Well, we have already mentioned that narcissists are manipulative, and someone who’s manipulative is more than capable of lying. With that said, you can’t expect a narcissist to tell the truth all the time. They lie and they will keep lying to make you believe their stories. And in this story, we learned how a narcissist can twist reality with their lies and negatively impact a relationship.

  1. Narcissists are very convincing.

Most narcissists are likable. Remember, they are manipulators and liars. They can say all the nicest things so you will like them without noticing the fakeness of their words.

Because they have mastered the art of manipulating and lying, they tend to be very convincing. They can even convince therapists that they’re okay and that there’s nothing wrong with them.

Our last real-life story is from a lady who got sucked into her ex-husband’s manipulative and narcissistic world. Like other wives, she had no idea that her partner possessed narcissistic traits until after the honeymoon phase.

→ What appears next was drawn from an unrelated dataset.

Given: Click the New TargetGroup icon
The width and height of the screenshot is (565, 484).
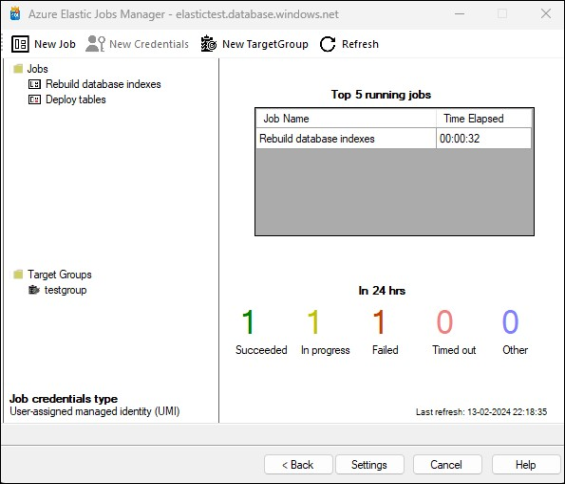Looking at the screenshot, I should [209, 44].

Her story is no different from the others. She was wooed by the guy, she felt really special to him, and she agreed to a marriage with a man whom she thought to be smart and gentle.

However, it was only after getting married that she spotted the pattern. Her ex-spouse was a narcissist. After being wooed into commitment, she was devalued and discarded.

But the worst part for her is that when she and her ex-husband went into counseling, the therapist was convinced that the guy was pretty okay and that they could work it out.

In this story, the narcissist was able to convince the therapist that everything was pretty normal with him. So instead of getting help, the guy lived on with his mind games, causing their marriage to fall apart.

Conclusion

Narcissism is a complicated matter to deal with because it is very rare for narcissists to change. They don’t even recognize that they are narcissists in the first place.

They can’t accept their mistakes. They will hate you if you point out their weaknesses. They are not open to the opinions of others.

Offering them some help is tough because they won’t listen to you. They won’t believe your sincere desire to help.

They lack self-awareness and because of that, they cannot tell what’s wrong with themselves. You can’t make them realize that they are narcissists. They will respond with denial, and they would even point fingers at you and manipulate you into thinking that you are the narcissist and not them.

Now, can you imagine how challenging it is being married to a narcissist?